# Myer Lemon Trees



## Flatty Stalker (Feb 24, 2010)

I have 2 Myer lemon tress about 5 yrs old , approx. 6' tall and makes minimal fruit , to much shade I think , can I dig them up and move this fall.


----------



## jm423 (Sep 18, 2011)

Just an opinion, no expertise here--but if you can't get a big root ball to stay with them ( need machinery to handle) you would be ahead to go to the nursery and start over.


----------



## rowdyone (Aug 29, 2009)

I wouldn't. Give it another year or two. The trees are getting about the right age to start producing. My lemon and orange trees are shaded and really produce in spite of it.


----------



## bowmansdad (Nov 29, 2011)

I wouldn't move it. I had a big producer that was outgrowing it's pot so I put it in the ground. I pulled it up 3 years later as it never produced anything and was wasting away.


----------



## Texas T (May 21, 2004)

Do you fertilize with 13-13-13 about every 2 to 3 month. If not do it and watch it go.


----------



## Milkjug (Apr 12, 2006)

Probably would do better with more sun. They tolerate shade but really do better with at least partial sun.

You're better off waiting until early Spring or late Winter to transplant. Might be hard to enter the coldest part of the year in severe transplant shock. Citrus are semitropical, so it's more important. Dormant trees that lose their leaves are fine to plant in Winter.

For transplanting established trees like that, you are better off root pruning it couple months or so before transplanting it. Just make cuts with a sharpshooter shovel around it. You don't have to do them all at once. Make the cuts about where you will dig up the root ball, or even slightly closer to it. The idea is that it will make more feeder roots closer by the tree and handle the transplant better than if it lost all of its feeder roots at once.

I'm sure you know this but you should also prune the canopy to match the roots. If you cut a bunch of roots off, which will happen, cut back the canopy by about the same amount. You can't have a huge canopy without the roots to support it.


----------



## bigdav160 (Aug 25, 2004)

Y'all spraying for bugs? The bugs tear up my citrus and the wife doesn't want me to spray.


----------



## Its Catchy (Apr 10, 2014)

I planted a Meyer Lemon tree from seed 7 years ago. I was told it would never produce, had to be grafted, yada, yada, yada.

Last year it produced an enormous crop of lemons. This year barely a few. I gave up on this years crop and pruned it way back. I will see what happens in the future.


----------



## Muddskipper (Dec 29, 2004)

Bugs attack trees in distress .....if you plant a tree too deep it stresses them out.

**SOURCE EXCERPT**
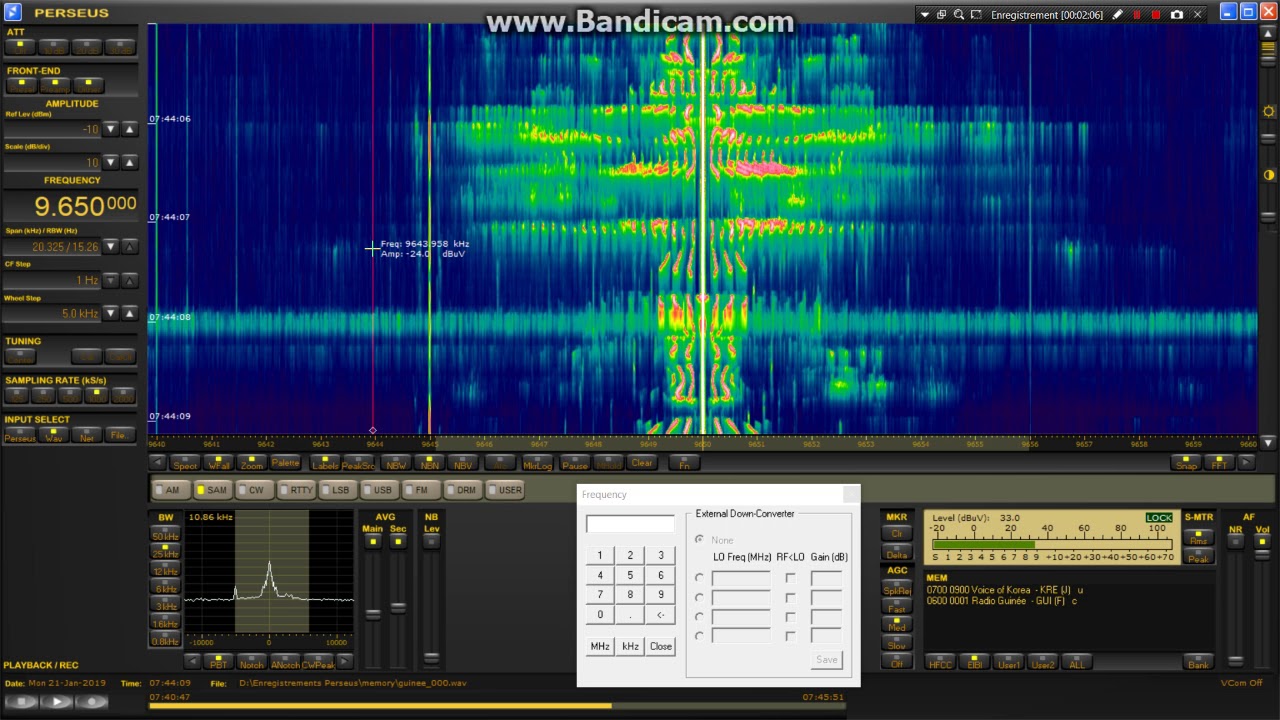This screenshot has height=720, width=1280.
Task: Click Close in the Frequency dialog
Action: click(661, 646)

**SET OF TASKS**
1/ Answer these questions from the Myer lemon tree thread, one per line:
(a) How old and how tall are the first poster's two trees?
(b) What fertilizer does Texas T suggest, and how often?
(c) How many years ago was the Meyer Lemon tree planted from seed?
2/ Copy the stretch of the Myer lemon tree thread from "Last year it" through "stresses them out.".

**SOLUTIONS**
1/
(a) About 5 years old and approximately 6' tall.
(b) 13-13-13, about every 2 to 3 months.
(c) 7 years ago.

2/
Last year it produced an enormous crop of lemons. This year barely a few. I gave up on this years crop and pruned it way back. I will see what happens in the future.


----------



## Muddskipper (Dec 29, 2004)

Bugs attack trees in distress .....if you plant a tree too deep it stresses them out.